98.8% of residents lived in urban areas, while 1.2% lived in rural areas.

There were 7,414 households in Yorkville, of which 43.8% had children under the age of 18 living in them. Of all households, 59.5% were married-couple households, 12.4% were households with a male householder and no spouse or partner present, and 21.8% were households with a female householder and no spouse or partner present. About 19.5% of all households were made up of individuals and 8.2% had someone living alone who was 65 years of age or older.

Yorkville had 7,698 housing units, of which 3.7% were vacant. The homeowner vacancy rate was 1.6% and the rental vacancy rate was 5.7%. The average housing unit density was 383.08 /sqmi.

Racial composition as of the 2020 census
| Race | Number | Percent |
|---|---|---|
| White | 16,523 | 76.7% |
| Black or African American | 1,414 | 6.6% |
| American Indian and Alaska Native | 58 | 0.3% |
| Asian | 347 | 1.6% |
| Native Hawaiian and Other Pacific Islander | 1 | 0.0% |
| Some other race | 1,162 | 5.4% |
| Two or more races | 2,028 | 9.4% |
| Hispanic or Latino (of any race) | 3,208 | 14.9% |

===Income===

The median income for a household in the city was $101,245, and the median income for a family was $102,368. Males had a median income of $63,750 versus $44,472 for females. The per capita income for the city was $35,449. About 4.6% of families and 6.6% of the population were below the poverty line, including 12.9% of those under age 18 and 3.8% of those age 65 or over.
==Economy==
The William Wrigley Company has a large manufacturing facility in Yorkville. Wrigley planned to start making Skittles in Yorkville. It planned to invest about $50 million to expand its Yorkville factory by 145,000 square feet.

==Parks and recreation==
Raging Waves waterpark, the self-proclaimed largest waterpark in Illinois, is in Yorkville. It opened in 2008 and owns about 45 acre of property.
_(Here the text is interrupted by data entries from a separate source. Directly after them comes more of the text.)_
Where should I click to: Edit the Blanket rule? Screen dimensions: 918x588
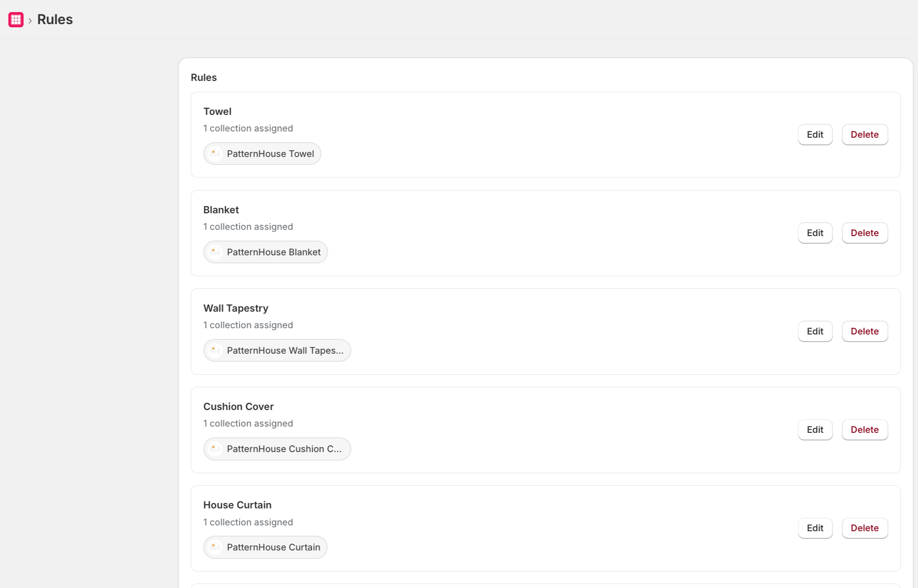815,233
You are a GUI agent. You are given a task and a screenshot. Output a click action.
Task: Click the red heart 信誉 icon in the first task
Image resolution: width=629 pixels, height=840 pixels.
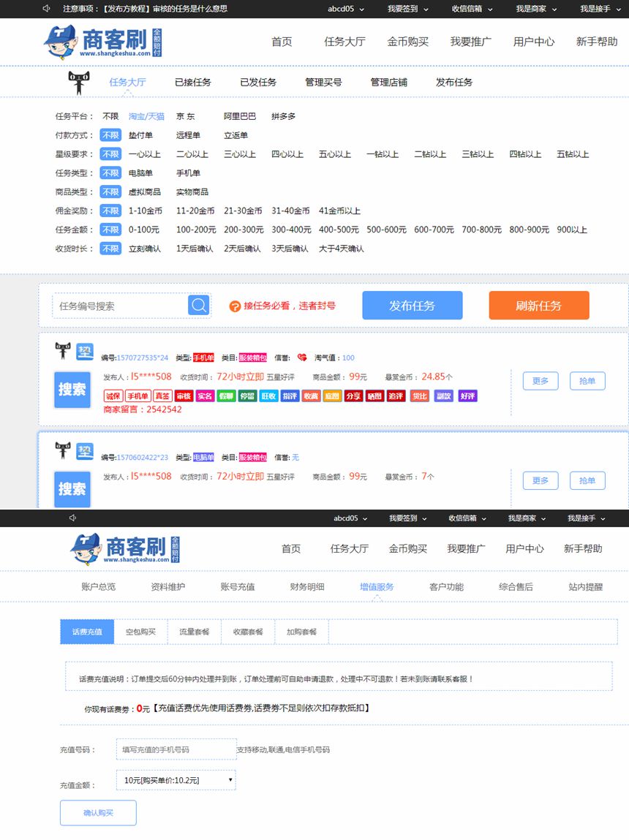pyautogui.click(x=302, y=358)
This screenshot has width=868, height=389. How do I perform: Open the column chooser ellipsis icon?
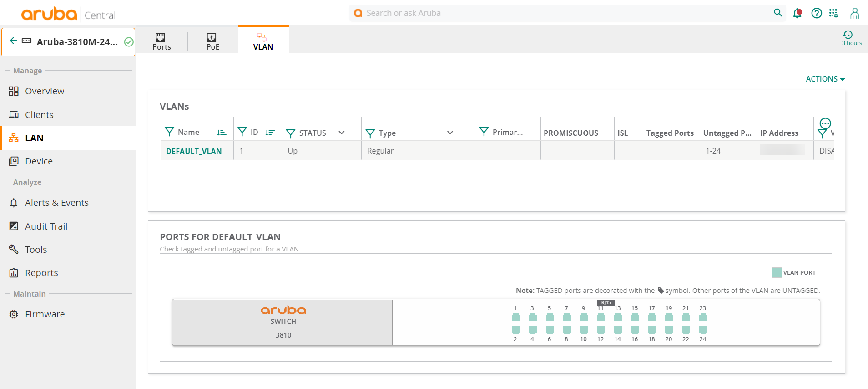click(x=825, y=123)

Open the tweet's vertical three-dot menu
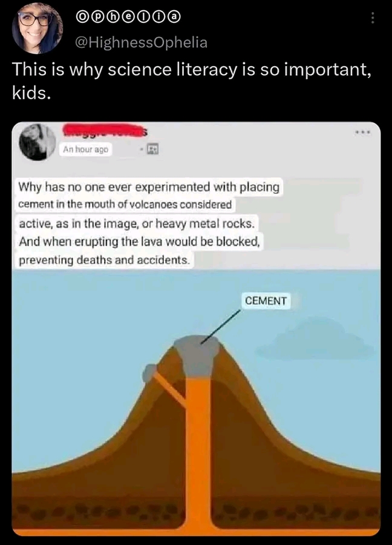tap(373, 18)

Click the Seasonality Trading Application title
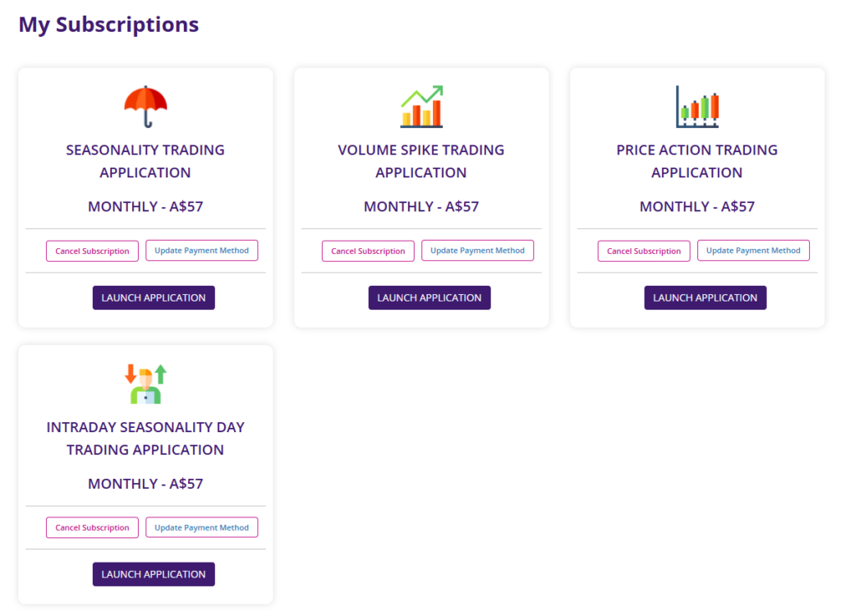(145, 161)
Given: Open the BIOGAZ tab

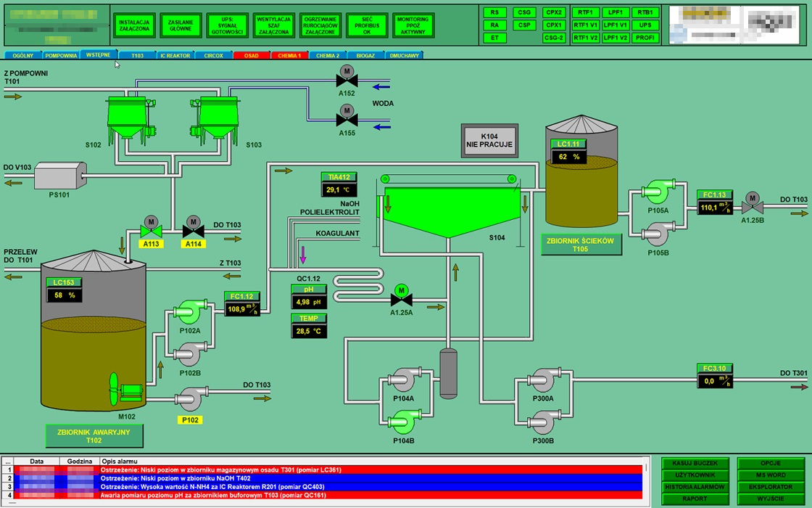Looking at the screenshot, I should (x=365, y=55).
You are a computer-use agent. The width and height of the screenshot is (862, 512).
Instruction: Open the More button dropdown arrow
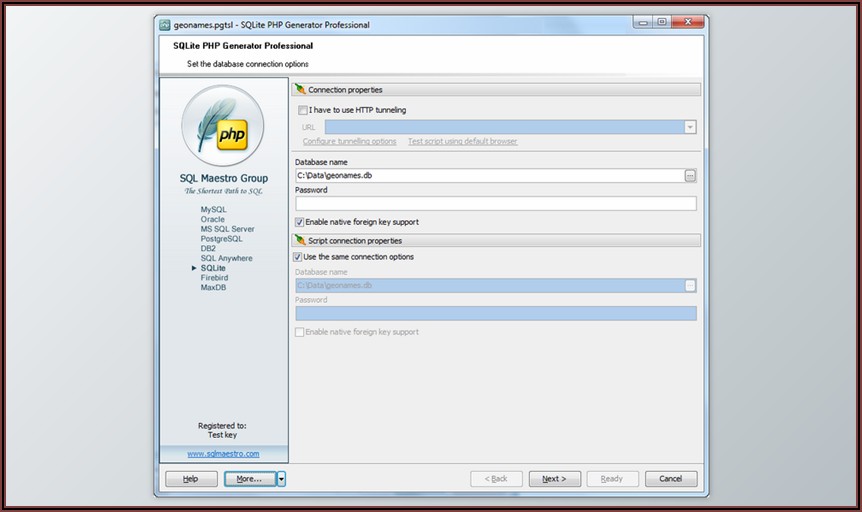[x=281, y=479]
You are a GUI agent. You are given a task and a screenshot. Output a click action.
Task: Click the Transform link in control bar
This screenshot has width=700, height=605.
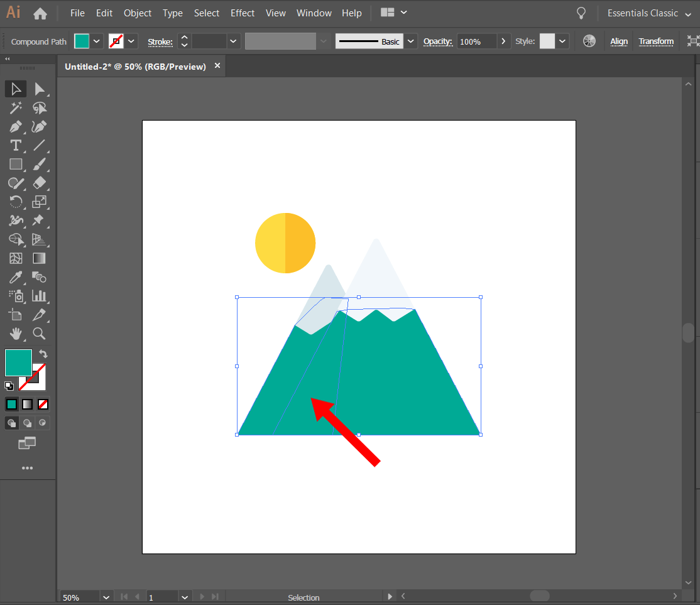click(656, 41)

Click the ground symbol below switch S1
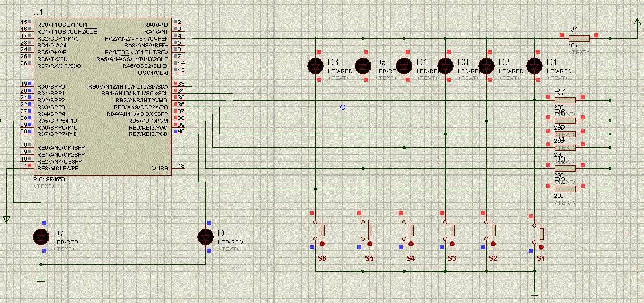click(x=534, y=295)
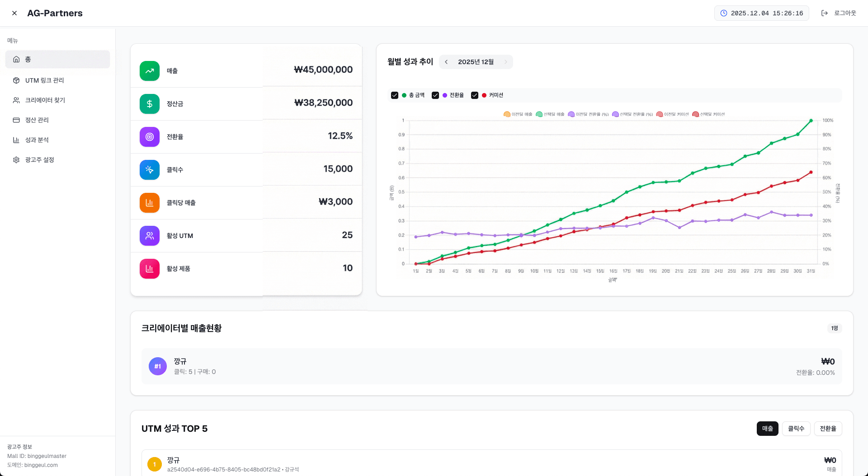
Task: Click the orange 이전달 매출 legend swatch
Action: pyautogui.click(x=507, y=114)
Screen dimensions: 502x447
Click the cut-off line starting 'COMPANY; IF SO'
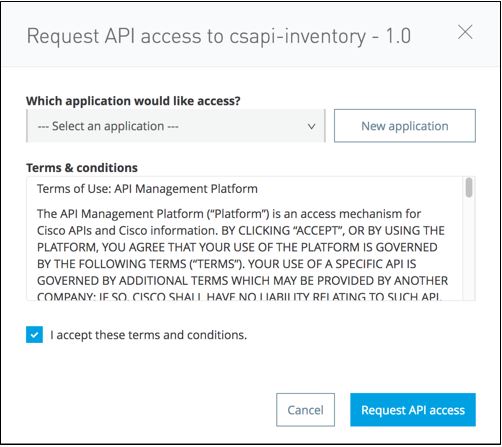240,296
The Marge Cline Whitewater Park (on the Fox River) opened in 2010. It is the only whitewater park of its kind in Illinois, similar to East Race in South Bend, Indiana. It offers opportunities for freestyle kayaking, slalom kayaking and river tubing. It is named after Marge Cline, former president of American Whitewater (1982–1988), National Board of Directors of American Canoe Association, President of Midwest Division of ACA, and member of the Chicago Whitewater association.

== Education ==
The area is served by Yorkville Community Unit School District 115. Schools include Yorkville Middle School and Yorkville High School. Additionally, a small portion of Yorkville attends Oswego Community Unit School District 308.
- Autumn Creek Elementary
- Bristol Bay Elementary
- Bristol Grade School
- Circle Center Grade School
- Grande Reserve Elementary
- Yorkville Grade School
- Yorkville Intermediate School
- Yorkville Middle School
- Yorkville Freshman Academy
- Yorkville High School

==Notable people==

- Jon Blackman, college and NFL football player
- Dennis Hastert, former Speaker of the House and convicted felon
- Mike Radja, ice hockey player, born in Yorkville
- Andy Richter, actor and comedian
- The Giving Tree Band, American indie folk rock group

==In popular culture==
In August 2011, the movie Man of Steel was filmed at a house built specifically for the set in Yorkville. It appeared in the movie as the Kent family farm. In the fall of 2014, that house was rebuilt for use on the set of Batman v Superman: Dawn of Justice.